» **Work required**: Copy out the lines from the one holding "The width and" through the one holding "center [412, 169].", both included, with "screenshot" changed to "screen capture" and everything else left the same. Leave the pictures out.

» **Excerpted records**:
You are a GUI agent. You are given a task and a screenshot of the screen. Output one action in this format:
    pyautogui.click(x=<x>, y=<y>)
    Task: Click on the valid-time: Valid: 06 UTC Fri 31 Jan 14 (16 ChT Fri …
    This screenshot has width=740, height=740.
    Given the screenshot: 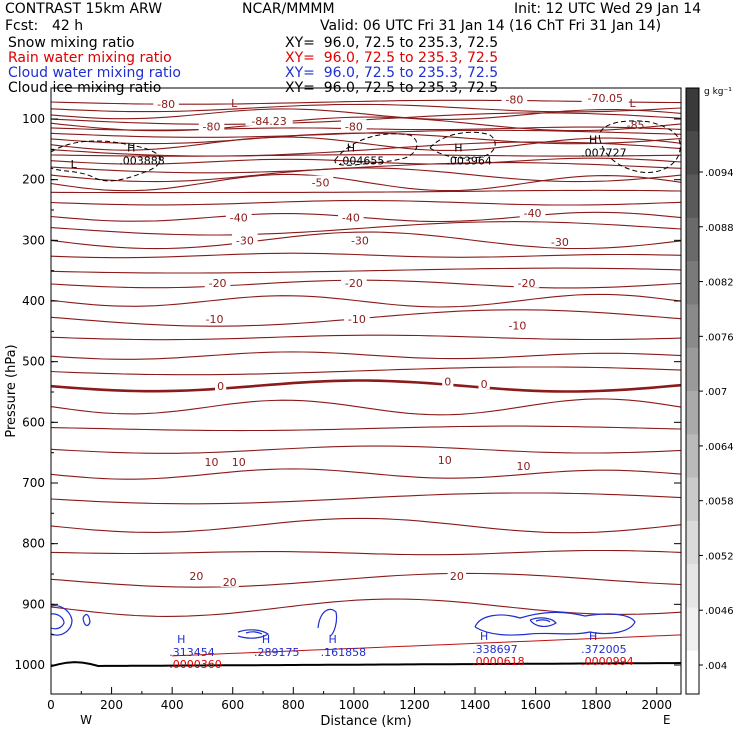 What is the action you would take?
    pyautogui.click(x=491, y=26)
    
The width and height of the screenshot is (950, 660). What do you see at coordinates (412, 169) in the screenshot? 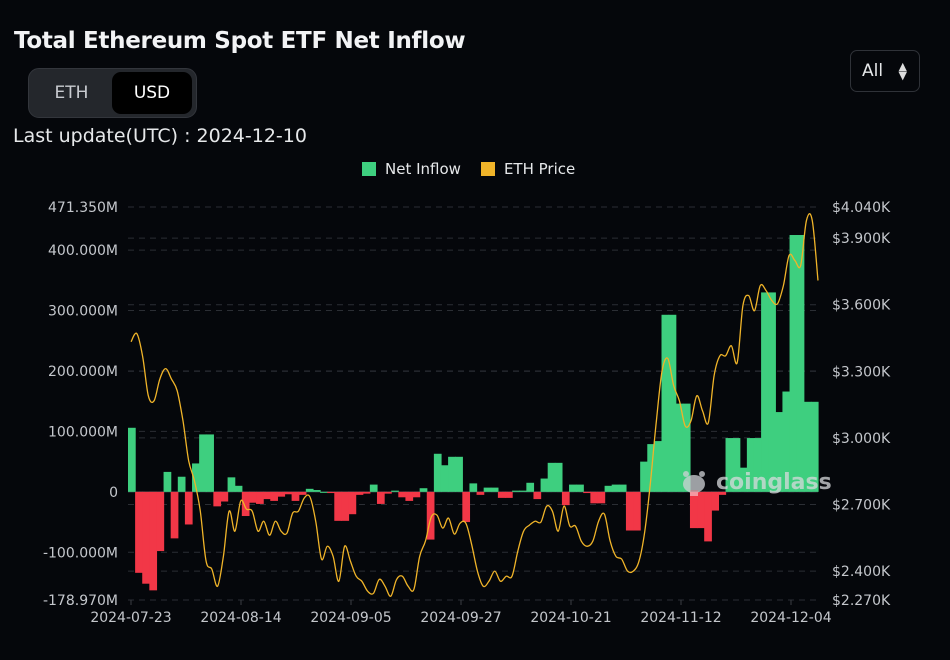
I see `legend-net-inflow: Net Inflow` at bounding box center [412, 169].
--
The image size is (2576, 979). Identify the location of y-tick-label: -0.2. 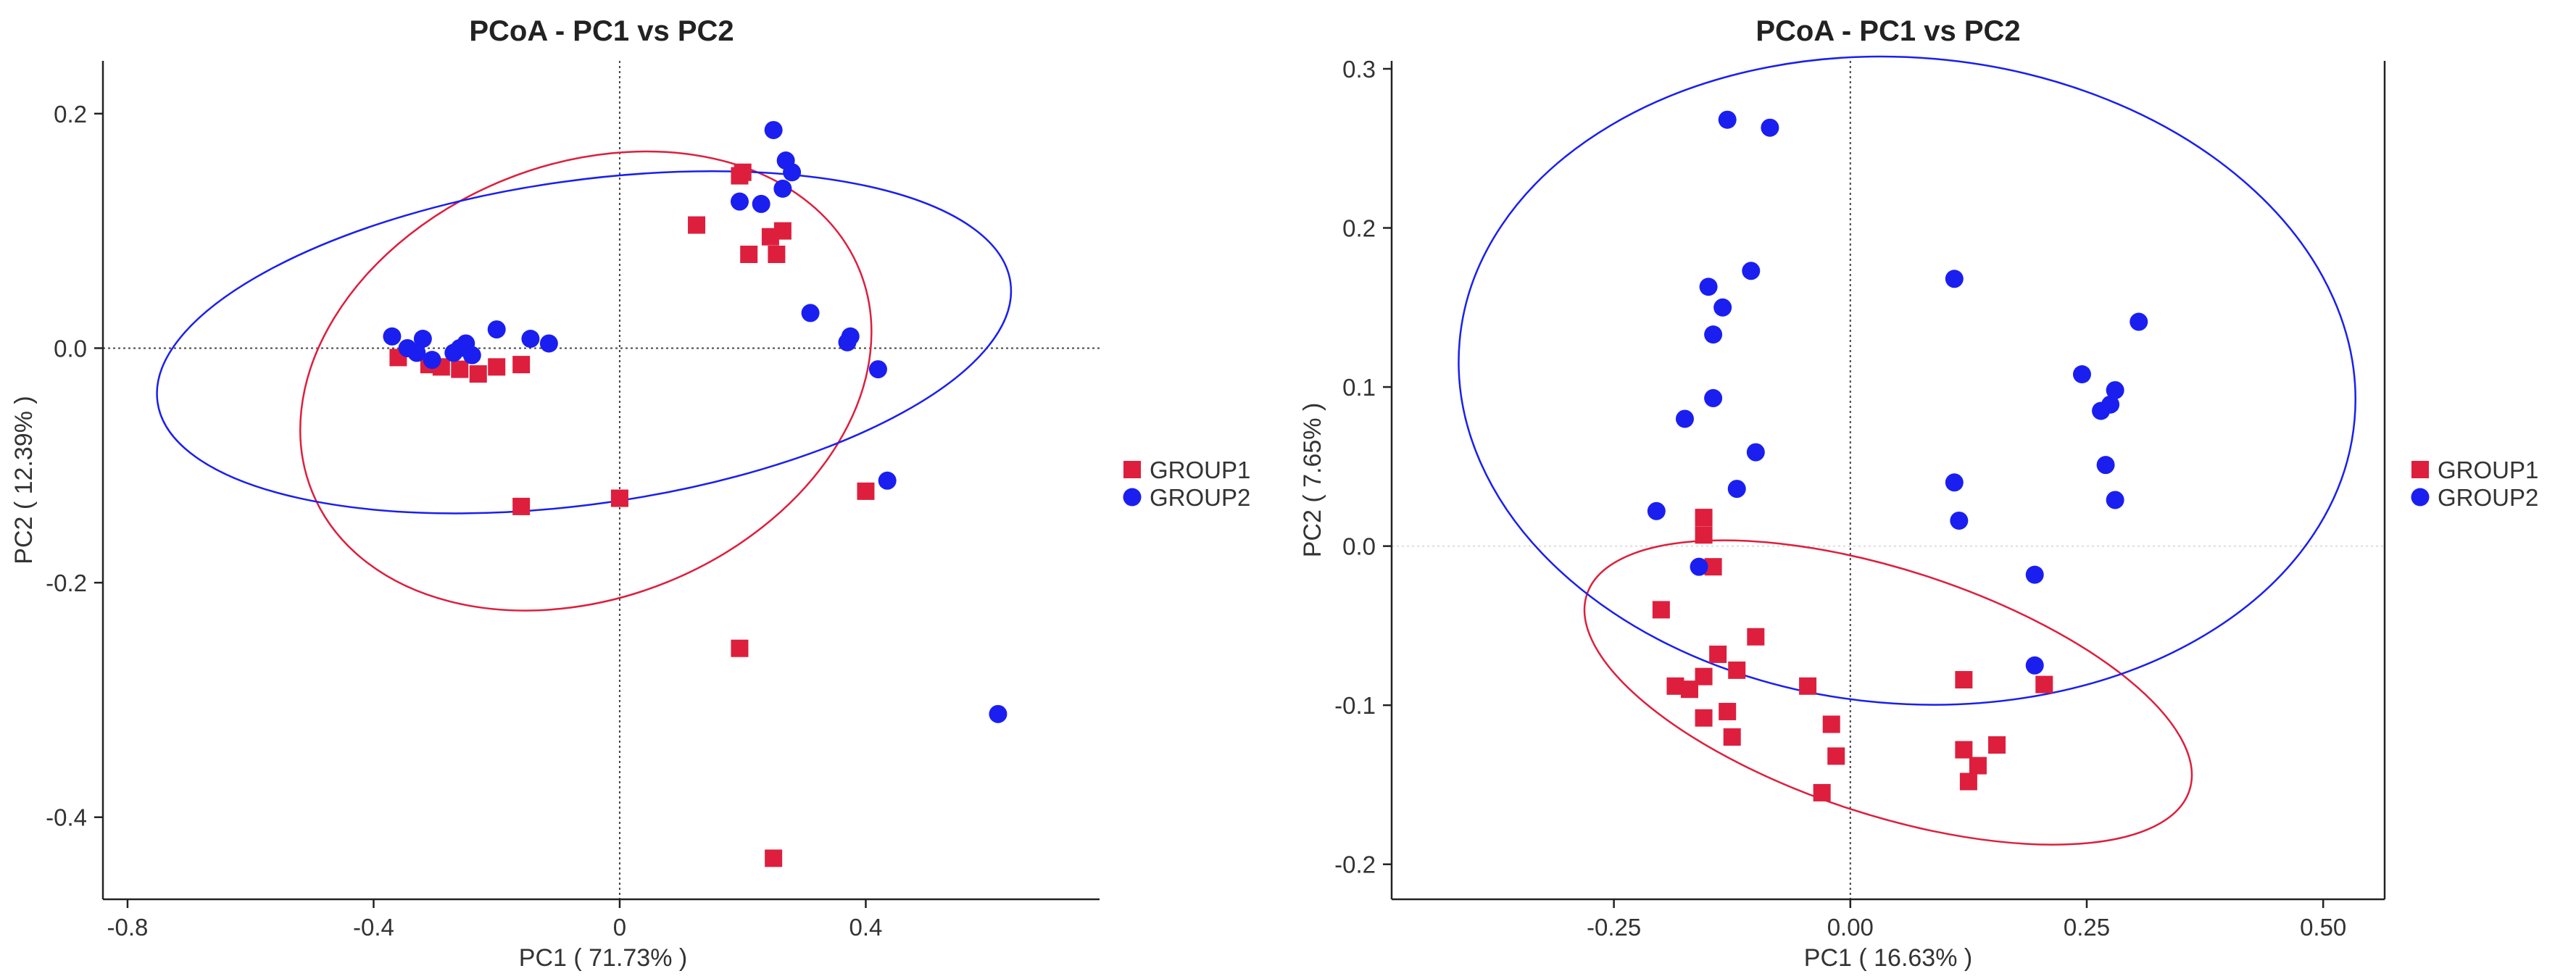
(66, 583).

» **Output below**:
The width and height of the screen capture is (950, 660). What do you see at coordinates (412, 169) in the screen capture? 
I see `legend-net-inflow: Net Inflow` at bounding box center [412, 169].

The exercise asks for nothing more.